Using Example-based Machine Translation for

English – Vietnamese Translation

Nguyen Minh Quang, Tran Dang Hung

Software Engineering Department, Faculty of Information Technology

Hanoi National University of Education

{quangnm, hungtd}@hnue.edu.vn

2

Abstract

Recently, there is a significant amount of advantages in Machine Translation in Vietnam. Most approaches are based on the combination between grammar analyzing and a statistic-based method or a rule-based method. However, their results are still far from the human expectation.

In this paper, we introduce a new approach which uses the example-based machine translation approach. The idea of this method is that using an aligned pair of sentences which is in Vietnamese and English and an algorithm to retrieve the most similar English sentence to the input sentence from the data resource. Then, we make a translation from the sentence retrieved.

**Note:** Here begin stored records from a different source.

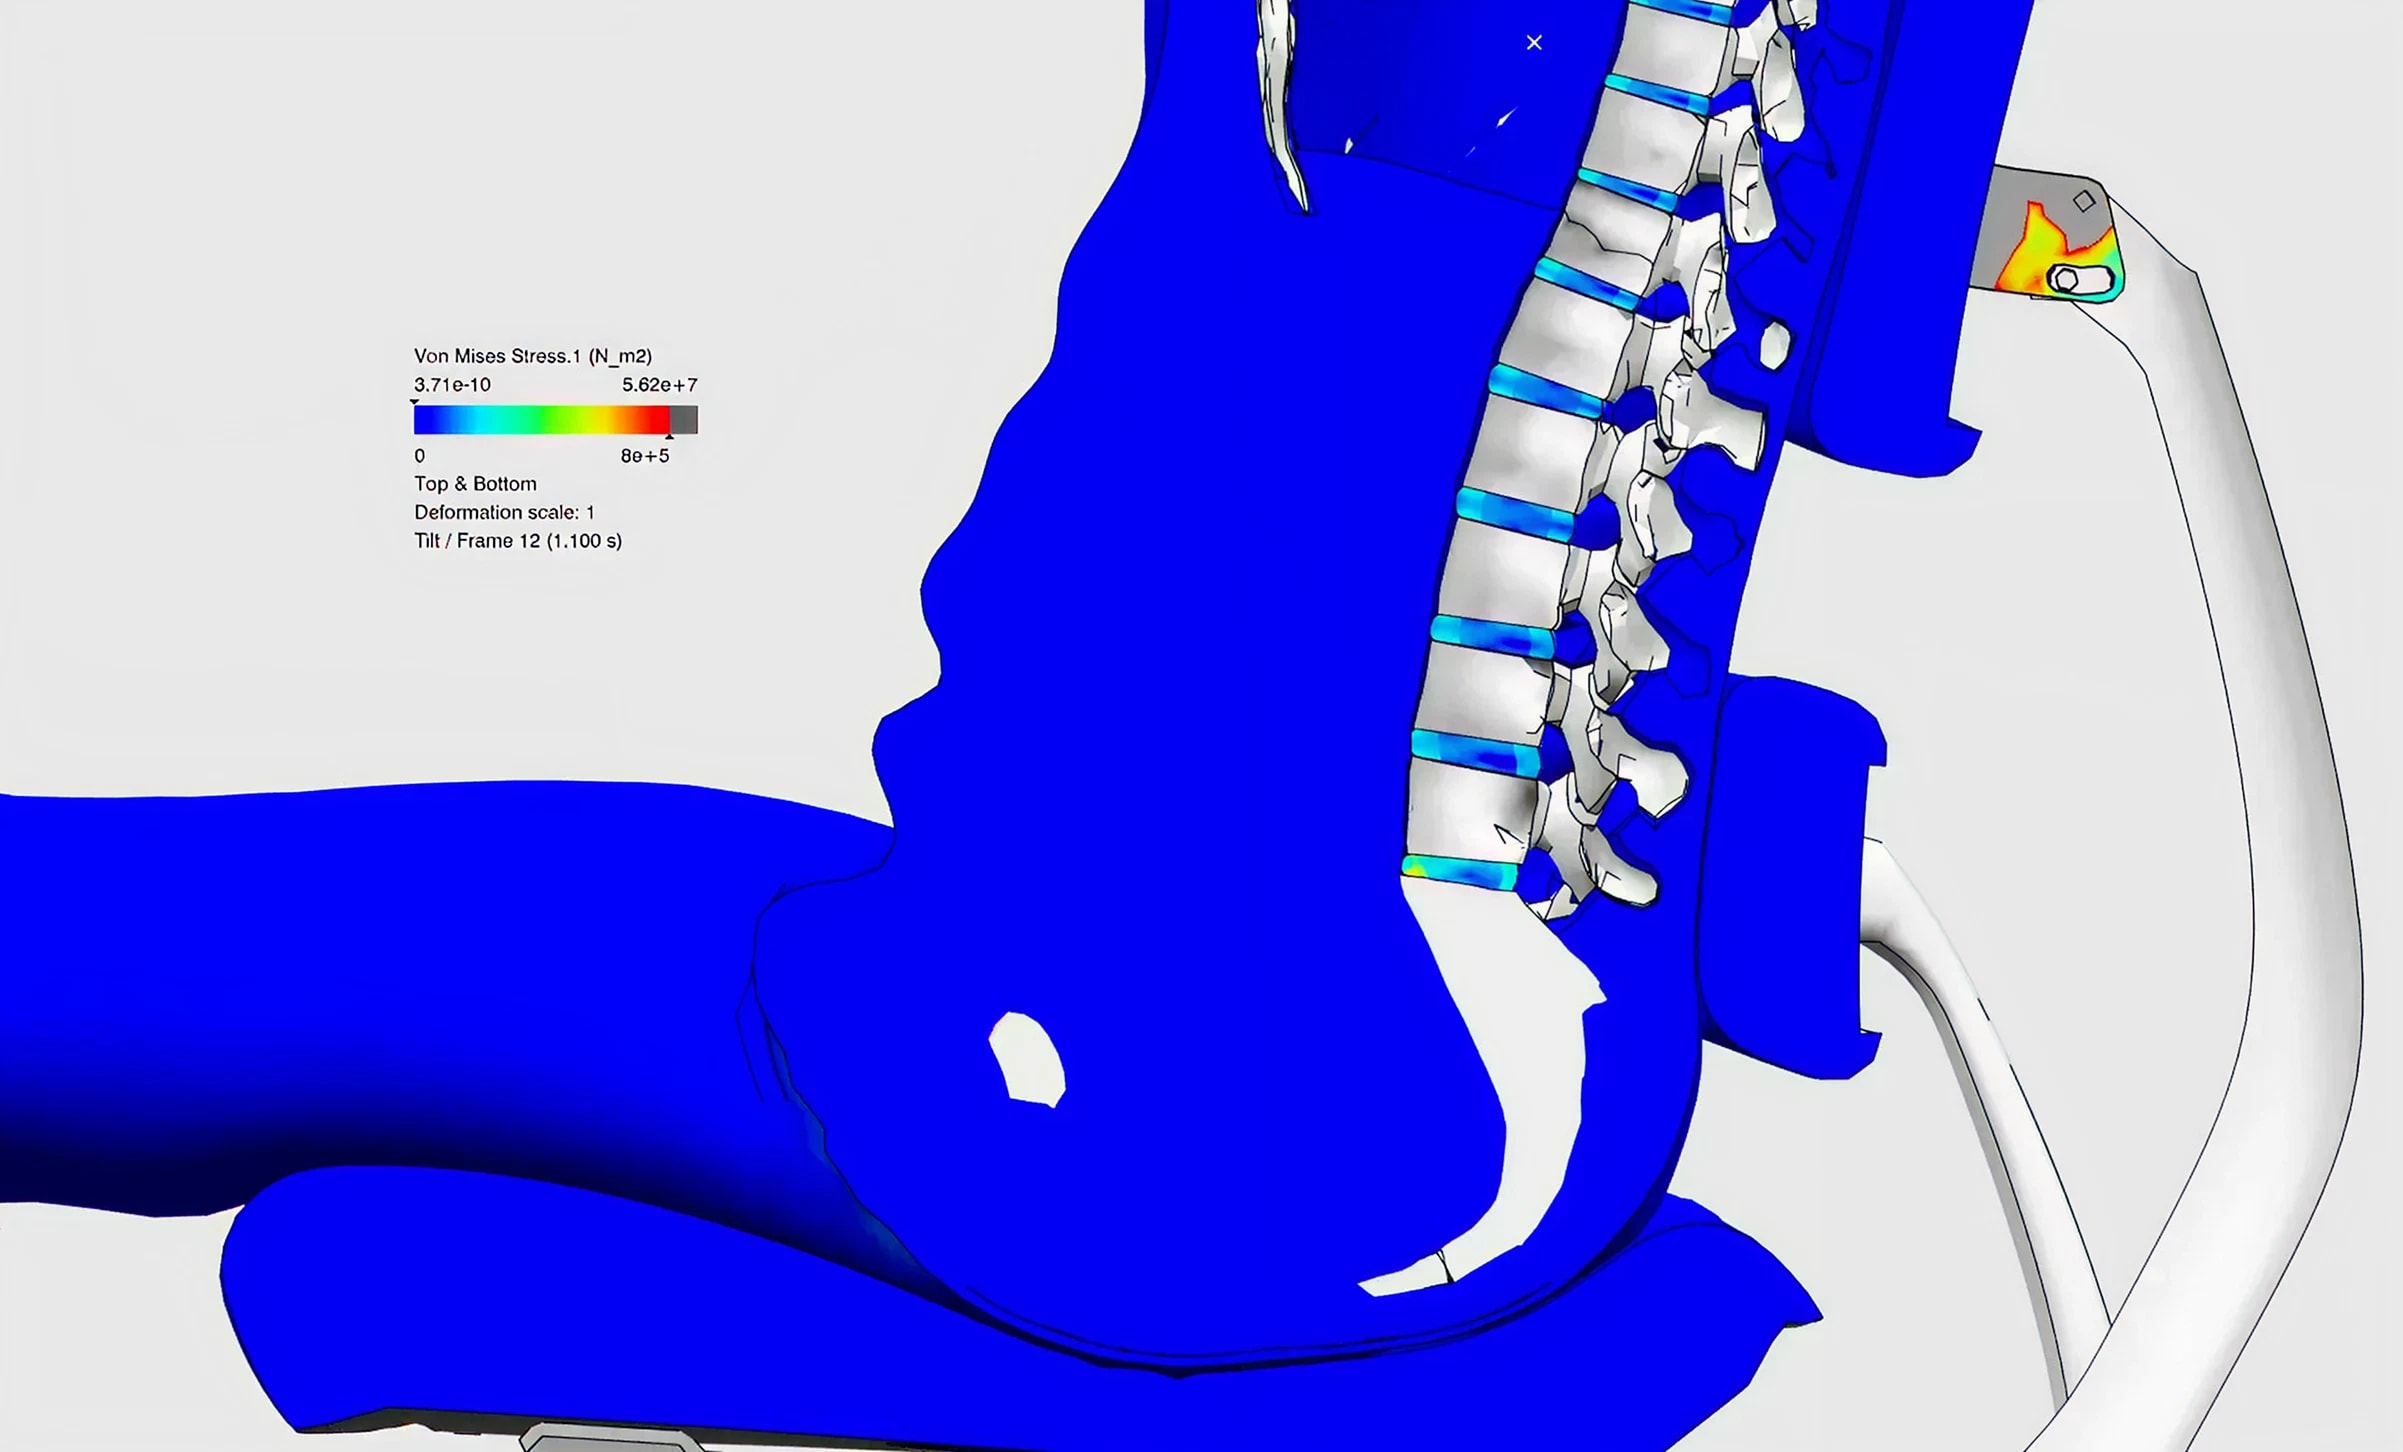Image resolution: width=2403 pixels, height=1452 pixels.
Task: Click the Top & Bottom legend text
Action: tap(475, 484)
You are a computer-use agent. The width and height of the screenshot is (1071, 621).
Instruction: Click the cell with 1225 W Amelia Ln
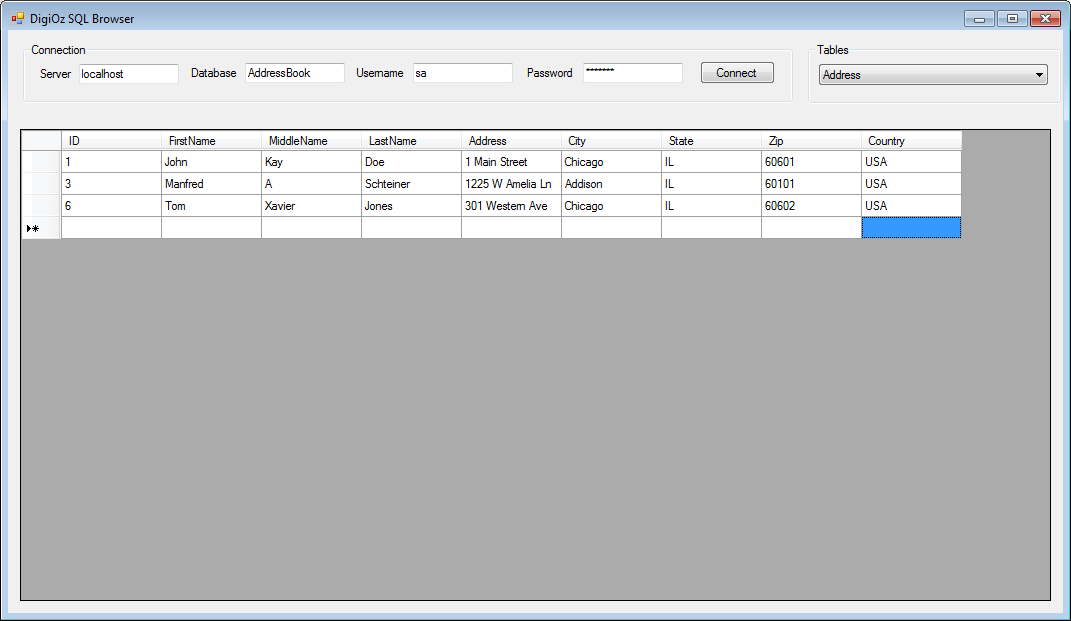tap(511, 184)
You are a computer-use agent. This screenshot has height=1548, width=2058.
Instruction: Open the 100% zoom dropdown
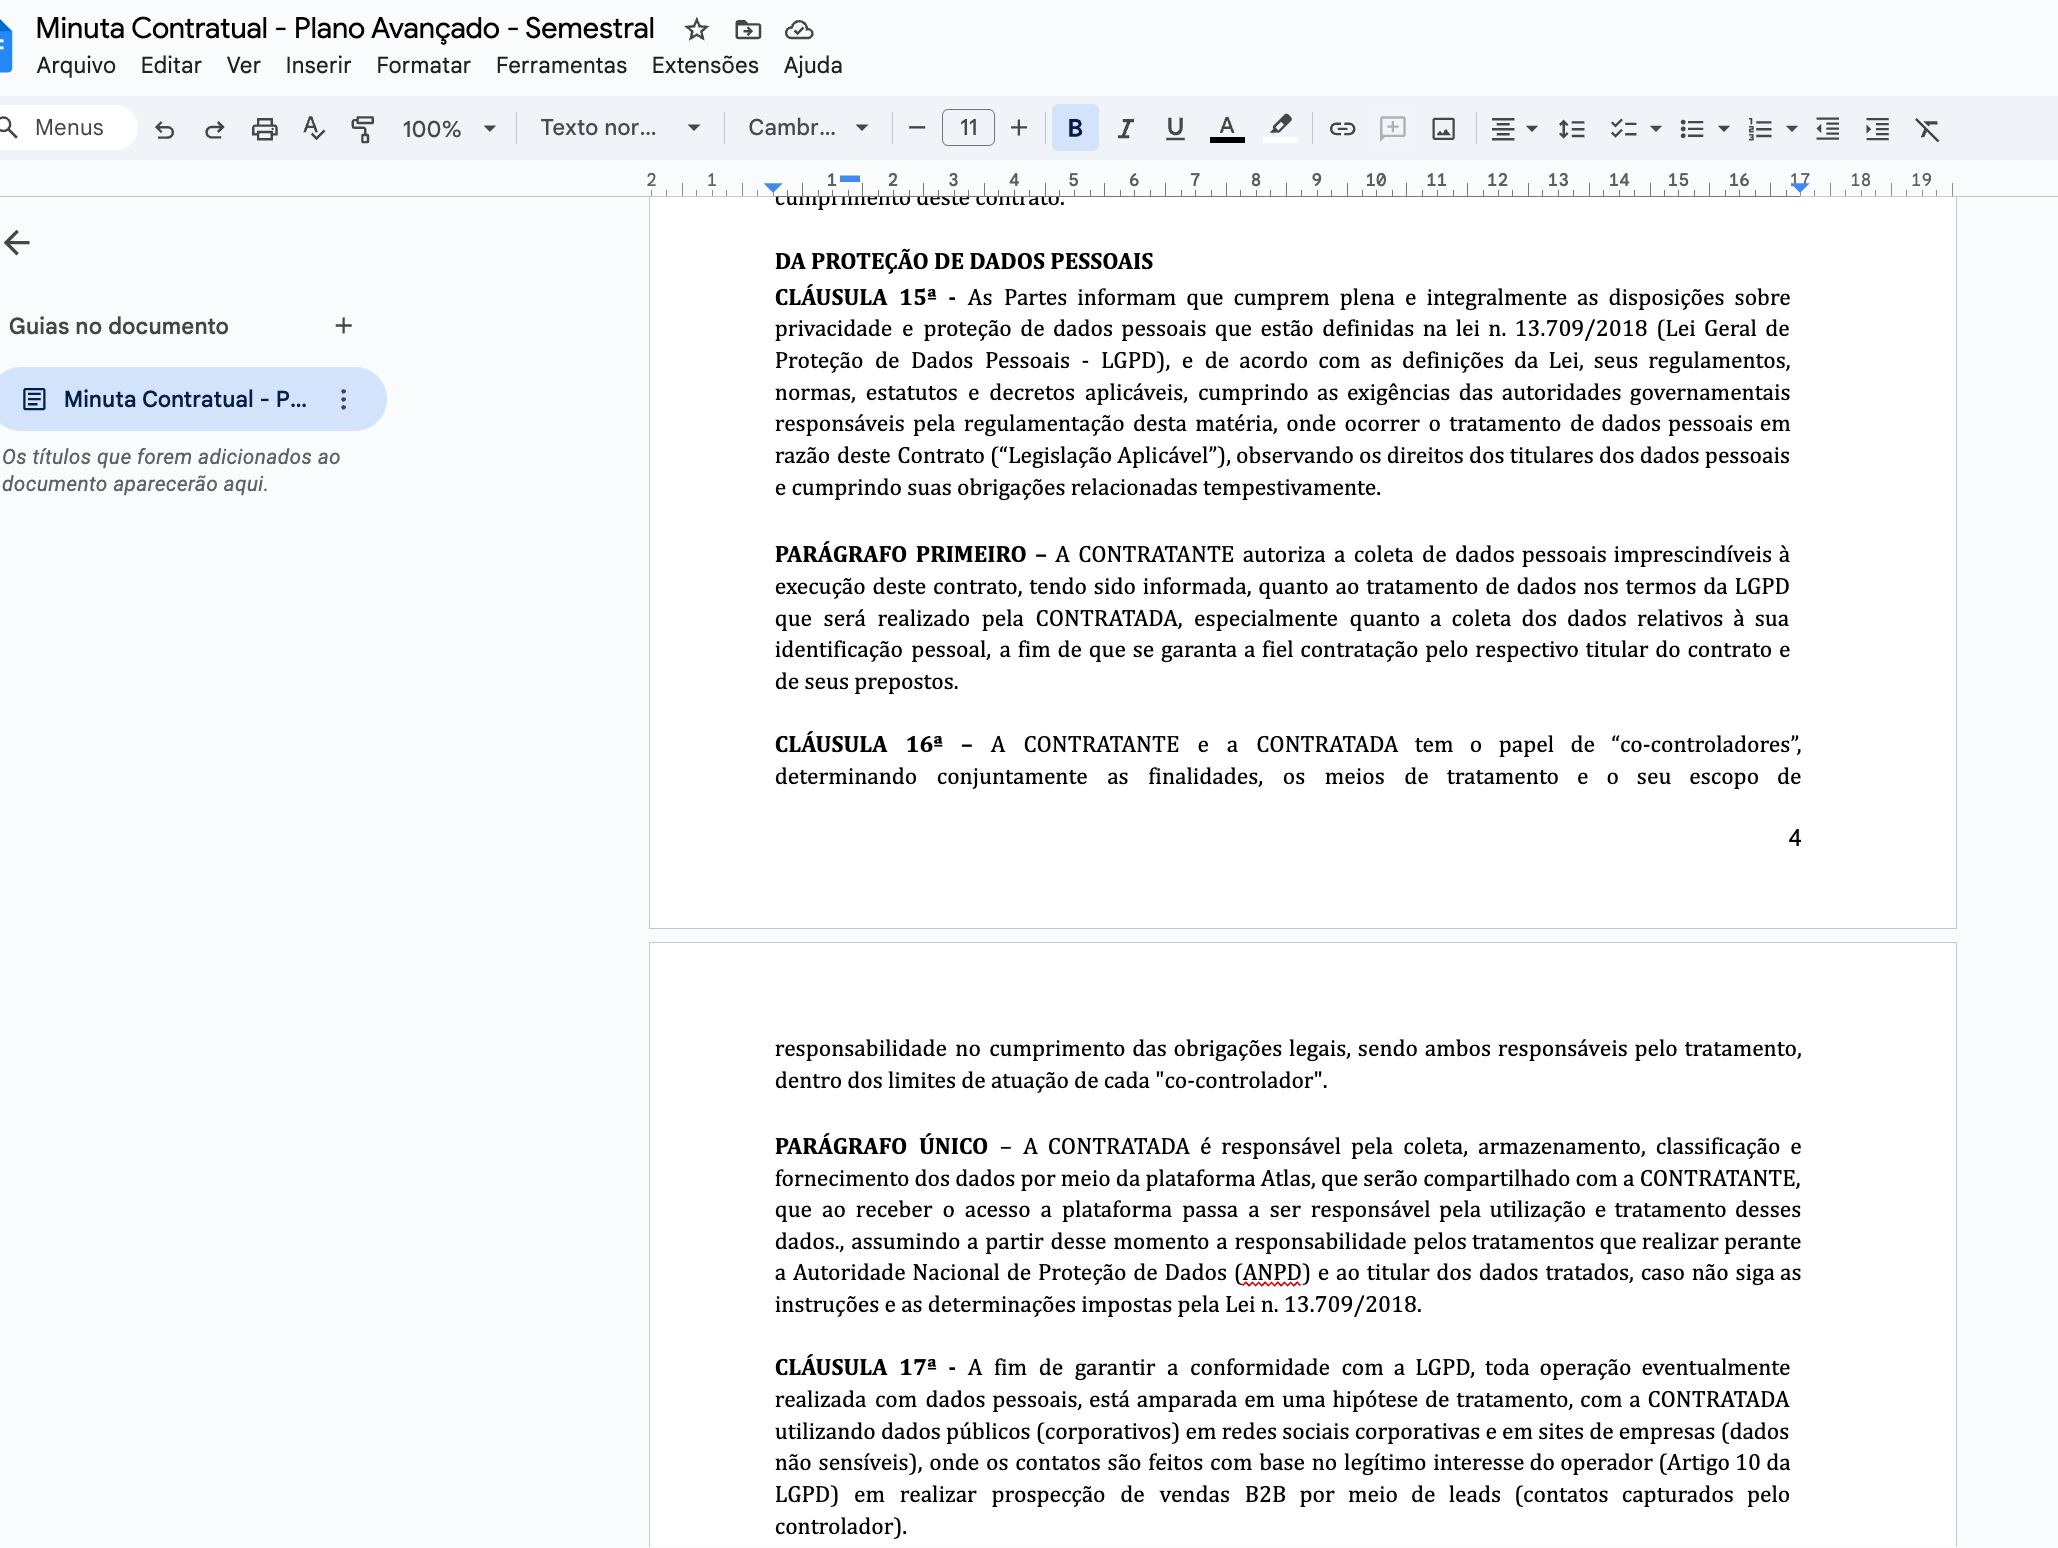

We applied the method to English-Vietnamese translation using bilingual corpus including 6000 sentence pairs. The system approaches feasible translation ability and also achieves a good performance. Compare to other methods applied in English-Vietnamese translation, our method can get a higher translation quality.

I.  Introduction

Machine translation has been studied and developed for many decades. For Vietnamese, there are some projects which proposed several approaches. Most approaches used a system based on analyzing and reflecting grammar structure (e.g. rule-based and copora-based approaches). Among them, the rule-based approach is a trend of direction on this field nowadays; with bilingual corpus and grammatical rules built carefully [7].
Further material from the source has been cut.